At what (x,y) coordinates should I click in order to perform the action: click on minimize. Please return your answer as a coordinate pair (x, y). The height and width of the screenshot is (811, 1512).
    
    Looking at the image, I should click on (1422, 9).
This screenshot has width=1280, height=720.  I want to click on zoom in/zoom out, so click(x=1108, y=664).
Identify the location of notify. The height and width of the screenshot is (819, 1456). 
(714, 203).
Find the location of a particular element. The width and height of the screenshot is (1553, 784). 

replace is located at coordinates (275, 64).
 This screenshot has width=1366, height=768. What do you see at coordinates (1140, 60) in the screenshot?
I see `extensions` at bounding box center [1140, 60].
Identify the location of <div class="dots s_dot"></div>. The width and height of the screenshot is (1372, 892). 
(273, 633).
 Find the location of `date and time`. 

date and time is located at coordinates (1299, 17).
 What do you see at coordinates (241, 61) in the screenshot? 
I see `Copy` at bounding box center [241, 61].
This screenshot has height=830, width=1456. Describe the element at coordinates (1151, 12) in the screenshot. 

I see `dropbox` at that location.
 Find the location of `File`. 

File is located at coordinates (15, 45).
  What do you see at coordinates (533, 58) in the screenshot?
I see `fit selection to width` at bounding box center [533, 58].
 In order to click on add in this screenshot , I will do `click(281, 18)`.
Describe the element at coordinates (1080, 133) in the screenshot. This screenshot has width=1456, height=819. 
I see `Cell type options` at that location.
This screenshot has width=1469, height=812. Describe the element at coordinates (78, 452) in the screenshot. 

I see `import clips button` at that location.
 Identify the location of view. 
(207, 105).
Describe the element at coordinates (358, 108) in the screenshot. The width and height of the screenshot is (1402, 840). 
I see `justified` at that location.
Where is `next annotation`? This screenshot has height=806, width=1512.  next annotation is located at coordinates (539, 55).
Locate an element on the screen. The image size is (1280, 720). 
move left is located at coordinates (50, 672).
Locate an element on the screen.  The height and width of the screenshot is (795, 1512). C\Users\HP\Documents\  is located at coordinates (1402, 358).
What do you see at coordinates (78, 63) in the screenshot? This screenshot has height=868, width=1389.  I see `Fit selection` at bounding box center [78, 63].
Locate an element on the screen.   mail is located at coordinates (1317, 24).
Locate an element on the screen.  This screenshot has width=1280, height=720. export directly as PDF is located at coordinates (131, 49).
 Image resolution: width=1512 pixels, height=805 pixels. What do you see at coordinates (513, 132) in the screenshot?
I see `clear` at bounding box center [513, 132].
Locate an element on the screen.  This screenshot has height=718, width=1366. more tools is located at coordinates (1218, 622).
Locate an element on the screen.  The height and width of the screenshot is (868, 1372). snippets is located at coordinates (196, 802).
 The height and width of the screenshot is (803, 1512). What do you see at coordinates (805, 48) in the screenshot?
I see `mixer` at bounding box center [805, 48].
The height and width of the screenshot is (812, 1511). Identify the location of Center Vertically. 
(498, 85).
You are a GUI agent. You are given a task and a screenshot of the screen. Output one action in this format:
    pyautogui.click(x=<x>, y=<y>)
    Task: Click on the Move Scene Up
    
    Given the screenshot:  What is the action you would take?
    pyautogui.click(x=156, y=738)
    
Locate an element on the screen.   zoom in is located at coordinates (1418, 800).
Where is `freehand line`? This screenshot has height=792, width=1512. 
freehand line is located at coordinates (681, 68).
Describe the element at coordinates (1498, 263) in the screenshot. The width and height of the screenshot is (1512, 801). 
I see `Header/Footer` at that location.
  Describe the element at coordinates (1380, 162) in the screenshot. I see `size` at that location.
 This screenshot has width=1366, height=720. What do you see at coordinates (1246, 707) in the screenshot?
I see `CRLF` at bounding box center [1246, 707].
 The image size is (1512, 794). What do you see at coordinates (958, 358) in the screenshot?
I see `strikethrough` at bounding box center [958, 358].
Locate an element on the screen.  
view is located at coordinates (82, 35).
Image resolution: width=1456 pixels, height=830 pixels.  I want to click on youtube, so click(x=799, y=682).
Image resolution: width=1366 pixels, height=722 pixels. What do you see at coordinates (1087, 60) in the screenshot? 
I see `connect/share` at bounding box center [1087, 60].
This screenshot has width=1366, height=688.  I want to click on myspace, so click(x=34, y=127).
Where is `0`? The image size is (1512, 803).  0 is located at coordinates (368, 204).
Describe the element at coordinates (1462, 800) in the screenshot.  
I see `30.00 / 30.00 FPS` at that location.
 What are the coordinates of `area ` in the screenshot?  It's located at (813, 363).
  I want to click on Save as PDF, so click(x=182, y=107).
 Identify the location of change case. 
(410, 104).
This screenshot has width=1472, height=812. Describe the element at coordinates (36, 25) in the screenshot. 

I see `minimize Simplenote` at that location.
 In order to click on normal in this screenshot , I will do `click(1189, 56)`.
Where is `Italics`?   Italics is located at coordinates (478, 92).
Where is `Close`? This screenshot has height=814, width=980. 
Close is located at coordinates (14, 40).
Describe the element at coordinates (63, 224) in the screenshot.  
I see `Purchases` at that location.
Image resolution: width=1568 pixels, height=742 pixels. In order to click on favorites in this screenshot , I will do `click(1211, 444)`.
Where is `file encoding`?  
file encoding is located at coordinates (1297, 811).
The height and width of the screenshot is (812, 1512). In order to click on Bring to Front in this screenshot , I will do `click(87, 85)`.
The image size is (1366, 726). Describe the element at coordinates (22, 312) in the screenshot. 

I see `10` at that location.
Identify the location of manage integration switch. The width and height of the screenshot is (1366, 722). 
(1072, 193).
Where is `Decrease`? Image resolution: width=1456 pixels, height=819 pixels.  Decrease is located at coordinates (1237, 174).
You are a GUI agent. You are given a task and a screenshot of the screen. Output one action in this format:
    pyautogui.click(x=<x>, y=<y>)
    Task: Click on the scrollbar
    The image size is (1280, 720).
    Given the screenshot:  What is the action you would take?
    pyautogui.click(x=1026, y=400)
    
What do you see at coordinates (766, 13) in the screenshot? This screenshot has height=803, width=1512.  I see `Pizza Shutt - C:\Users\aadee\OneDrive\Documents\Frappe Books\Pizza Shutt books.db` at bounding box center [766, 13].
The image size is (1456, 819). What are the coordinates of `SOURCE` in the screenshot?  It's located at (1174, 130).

☆ ☆ ☆ ☆

=== Aim ===
Copy out everything in the listing from the line containing "This screenshot has width=1366, height=688." down to the line containing "The height and width of the screenshot is (812, 1512).", including both of those lines.

=== Exercise response ===
This screenshot has width=1366, height=688.  I want to click on myspace, so click(x=34, y=127).
Where is `0`? The image size is (1512, 803).  0 is located at coordinates (368, 204).
Describe the element at coordinates (1462, 800) in the screenshot.  
I see `30.00 / 30.00 FPS` at that location.
 What are the coordinates of `area ` in the screenshot?  It's located at (813, 363).
  I want to click on Save as PDF, so click(x=182, y=107).
 Identify the location of change case. 
(410, 104).
This screenshot has width=1472, height=812. Describe the element at coordinates (36, 25) in the screenshot. 

I see `minimize Simplenote` at that location.
 In order to click on normal in this screenshot , I will do `click(1189, 56)`.
Where is `Italics`?   Italics is located at coordinates (478, 92).
Where is `Close`? This screenshot has height=814, width=980. 
Close is located at coordinates (14, 40).
Describe the element at coordinates (63, 224) in the screenshot.  
I see `Purchases` at that location.
Image resolution: width=1568 pixels, height=742 pixels. In order to click on favorites in this screenshot , I will do `click(1211, 444)`.
Where is `file encoding`?  
file encoding is located at coordinates (1297, 811).
The height and width of the screenshot is (812, 1512). In order to click on Bring to Front in this screenshot , I will do `click(87, 85)`.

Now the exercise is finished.